From Al Arthur in Kansas City

Big Al's K.C. Barbecue Sauce

  • 2 cups ketchup
  • 2 cups tomato sauce
  • 1 1/4 cups brown sugar
  • 1 1/4 cups red wine vinegar
  • 1/2 cup unsulfured molasses
  • 4 teaspoons hickory-flavored liquid smoke
  • 2 tablespoons butter
  • 1/2 teaspoon garlic powder
  • 1/2 teaspoon onion powder
  • 1/4 teaspoon chili powder
  • 1 teaspoon paprika
  • 1/2 teaspoon celery seed
  • 1/4 teaspoon ground cinnamon
  • 1/2 teaspoon cayenne pepper
  • 1 teaspoon salt
  • 1 teaspoon coarsely ground black pepper
  1. In a large saucepan over medium heat, mix together the ketchup, tomato sauce, brown sugar, wine vinegar, molasses, liquid smoke and butter.
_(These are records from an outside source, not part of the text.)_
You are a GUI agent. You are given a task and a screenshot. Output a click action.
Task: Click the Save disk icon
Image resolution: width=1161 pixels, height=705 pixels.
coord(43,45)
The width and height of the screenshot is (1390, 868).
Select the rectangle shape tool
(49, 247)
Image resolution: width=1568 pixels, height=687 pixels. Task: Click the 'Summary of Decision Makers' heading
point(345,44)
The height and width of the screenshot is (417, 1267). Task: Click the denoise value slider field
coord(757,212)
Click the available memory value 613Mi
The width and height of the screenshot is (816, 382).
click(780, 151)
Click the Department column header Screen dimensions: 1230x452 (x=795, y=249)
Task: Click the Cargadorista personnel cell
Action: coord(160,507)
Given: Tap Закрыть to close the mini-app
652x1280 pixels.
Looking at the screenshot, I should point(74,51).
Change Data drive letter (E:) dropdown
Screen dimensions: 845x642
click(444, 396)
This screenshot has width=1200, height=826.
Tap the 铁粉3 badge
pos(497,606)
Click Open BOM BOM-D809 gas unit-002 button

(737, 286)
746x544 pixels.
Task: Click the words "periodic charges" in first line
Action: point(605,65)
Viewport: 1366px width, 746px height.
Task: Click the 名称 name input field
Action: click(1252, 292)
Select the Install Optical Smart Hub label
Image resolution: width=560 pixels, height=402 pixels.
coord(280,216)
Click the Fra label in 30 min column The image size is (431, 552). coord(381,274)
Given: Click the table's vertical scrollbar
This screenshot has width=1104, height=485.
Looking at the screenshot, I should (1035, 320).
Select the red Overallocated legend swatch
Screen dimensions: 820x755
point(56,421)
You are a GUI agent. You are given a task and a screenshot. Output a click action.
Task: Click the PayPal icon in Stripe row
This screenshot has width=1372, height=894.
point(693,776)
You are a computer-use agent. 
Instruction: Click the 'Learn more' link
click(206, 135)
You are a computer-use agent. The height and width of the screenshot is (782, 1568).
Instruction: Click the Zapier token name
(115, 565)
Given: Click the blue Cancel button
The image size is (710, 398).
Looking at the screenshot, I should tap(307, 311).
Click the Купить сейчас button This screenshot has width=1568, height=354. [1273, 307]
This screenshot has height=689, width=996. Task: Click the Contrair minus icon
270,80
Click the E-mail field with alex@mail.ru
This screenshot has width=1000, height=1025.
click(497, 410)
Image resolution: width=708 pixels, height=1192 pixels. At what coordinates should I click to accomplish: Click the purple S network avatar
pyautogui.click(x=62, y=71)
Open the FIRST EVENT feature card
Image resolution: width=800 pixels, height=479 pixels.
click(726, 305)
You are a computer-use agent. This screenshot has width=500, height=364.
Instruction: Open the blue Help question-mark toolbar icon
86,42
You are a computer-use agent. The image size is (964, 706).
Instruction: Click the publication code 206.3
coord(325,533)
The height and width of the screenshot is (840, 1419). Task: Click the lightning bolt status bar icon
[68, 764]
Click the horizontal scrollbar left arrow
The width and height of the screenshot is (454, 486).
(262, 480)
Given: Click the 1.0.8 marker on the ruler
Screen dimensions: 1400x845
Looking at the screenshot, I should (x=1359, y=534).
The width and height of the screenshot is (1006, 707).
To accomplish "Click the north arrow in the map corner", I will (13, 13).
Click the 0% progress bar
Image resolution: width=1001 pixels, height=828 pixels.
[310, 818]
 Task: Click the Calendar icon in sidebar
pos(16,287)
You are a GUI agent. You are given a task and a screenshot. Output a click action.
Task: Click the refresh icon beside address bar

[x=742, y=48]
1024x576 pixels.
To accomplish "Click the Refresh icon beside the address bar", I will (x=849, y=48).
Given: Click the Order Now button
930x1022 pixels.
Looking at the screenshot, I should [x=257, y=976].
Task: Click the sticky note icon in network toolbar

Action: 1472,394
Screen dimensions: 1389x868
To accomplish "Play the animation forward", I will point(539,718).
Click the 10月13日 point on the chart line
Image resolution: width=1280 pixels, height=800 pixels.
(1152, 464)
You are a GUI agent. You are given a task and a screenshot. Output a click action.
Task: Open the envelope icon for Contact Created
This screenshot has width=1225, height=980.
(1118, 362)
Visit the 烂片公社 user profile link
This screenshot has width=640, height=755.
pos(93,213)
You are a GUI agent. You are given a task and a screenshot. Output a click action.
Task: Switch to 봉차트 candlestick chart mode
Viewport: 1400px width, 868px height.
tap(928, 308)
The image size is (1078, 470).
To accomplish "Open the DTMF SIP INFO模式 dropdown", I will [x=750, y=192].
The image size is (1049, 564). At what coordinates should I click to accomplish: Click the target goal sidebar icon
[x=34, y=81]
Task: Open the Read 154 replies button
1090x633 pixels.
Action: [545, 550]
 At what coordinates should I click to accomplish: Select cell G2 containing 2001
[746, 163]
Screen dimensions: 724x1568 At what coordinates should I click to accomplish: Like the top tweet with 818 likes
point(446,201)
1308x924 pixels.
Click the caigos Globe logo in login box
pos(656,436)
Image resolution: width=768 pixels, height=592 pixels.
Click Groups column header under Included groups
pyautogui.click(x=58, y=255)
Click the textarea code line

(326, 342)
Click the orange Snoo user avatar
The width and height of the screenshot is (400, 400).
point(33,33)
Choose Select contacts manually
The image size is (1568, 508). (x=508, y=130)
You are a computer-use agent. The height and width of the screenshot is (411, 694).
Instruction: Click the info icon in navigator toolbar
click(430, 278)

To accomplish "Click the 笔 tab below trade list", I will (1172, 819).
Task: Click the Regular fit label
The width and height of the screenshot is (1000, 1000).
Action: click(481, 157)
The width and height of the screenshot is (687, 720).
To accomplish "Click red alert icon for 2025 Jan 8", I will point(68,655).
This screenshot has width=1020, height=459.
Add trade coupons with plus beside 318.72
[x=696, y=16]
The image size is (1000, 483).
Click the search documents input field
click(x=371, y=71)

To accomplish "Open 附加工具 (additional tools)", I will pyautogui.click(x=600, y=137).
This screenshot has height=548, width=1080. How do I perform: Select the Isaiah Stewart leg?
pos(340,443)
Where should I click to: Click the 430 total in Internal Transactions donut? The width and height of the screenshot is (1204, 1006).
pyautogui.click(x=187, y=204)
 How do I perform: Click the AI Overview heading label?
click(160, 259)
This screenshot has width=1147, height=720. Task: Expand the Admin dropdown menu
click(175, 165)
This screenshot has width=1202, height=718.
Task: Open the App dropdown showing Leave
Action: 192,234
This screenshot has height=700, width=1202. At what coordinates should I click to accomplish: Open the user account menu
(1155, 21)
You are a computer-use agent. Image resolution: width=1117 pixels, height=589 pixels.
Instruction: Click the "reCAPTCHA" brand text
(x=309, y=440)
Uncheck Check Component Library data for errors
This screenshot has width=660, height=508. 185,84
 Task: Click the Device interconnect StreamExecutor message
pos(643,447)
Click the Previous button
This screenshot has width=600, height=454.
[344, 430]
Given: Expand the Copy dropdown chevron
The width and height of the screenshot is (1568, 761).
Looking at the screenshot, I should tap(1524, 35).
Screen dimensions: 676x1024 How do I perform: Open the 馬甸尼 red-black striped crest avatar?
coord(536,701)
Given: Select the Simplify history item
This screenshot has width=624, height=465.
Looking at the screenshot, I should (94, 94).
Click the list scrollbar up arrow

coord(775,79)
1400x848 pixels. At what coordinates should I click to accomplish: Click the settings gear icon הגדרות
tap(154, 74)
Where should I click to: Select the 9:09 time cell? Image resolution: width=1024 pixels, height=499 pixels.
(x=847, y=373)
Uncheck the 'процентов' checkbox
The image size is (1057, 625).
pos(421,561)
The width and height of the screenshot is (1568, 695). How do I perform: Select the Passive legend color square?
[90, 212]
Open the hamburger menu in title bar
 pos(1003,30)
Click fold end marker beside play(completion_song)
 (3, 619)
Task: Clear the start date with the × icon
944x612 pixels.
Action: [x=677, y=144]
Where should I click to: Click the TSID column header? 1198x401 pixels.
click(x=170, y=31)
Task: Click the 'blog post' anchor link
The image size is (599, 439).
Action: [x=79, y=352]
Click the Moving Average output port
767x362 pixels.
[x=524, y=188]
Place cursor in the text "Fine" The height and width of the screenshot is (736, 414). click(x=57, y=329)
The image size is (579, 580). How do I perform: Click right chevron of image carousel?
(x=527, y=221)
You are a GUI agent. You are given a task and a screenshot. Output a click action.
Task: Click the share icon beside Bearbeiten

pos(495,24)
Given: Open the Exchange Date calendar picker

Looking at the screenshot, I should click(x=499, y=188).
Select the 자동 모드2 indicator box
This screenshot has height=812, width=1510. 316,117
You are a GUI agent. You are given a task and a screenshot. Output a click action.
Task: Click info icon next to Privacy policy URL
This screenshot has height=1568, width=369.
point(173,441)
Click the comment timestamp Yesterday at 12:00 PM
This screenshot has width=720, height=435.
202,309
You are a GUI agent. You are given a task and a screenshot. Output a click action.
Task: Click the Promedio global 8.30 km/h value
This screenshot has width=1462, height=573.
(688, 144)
Season with garlic powder, onion powder, chili powder, paprika, celery seed, cinnamon, cayenne, salt and pepper.
  2. Reduce heat to low, and simmer for up to 20 minutes. For thicker sauce, simmer longer, and for thinner, less time is needed. Sauce can also be thinned using a bit of water if necessary. Brush sauce onto any kind of meat during the last 10 minutes of cooking.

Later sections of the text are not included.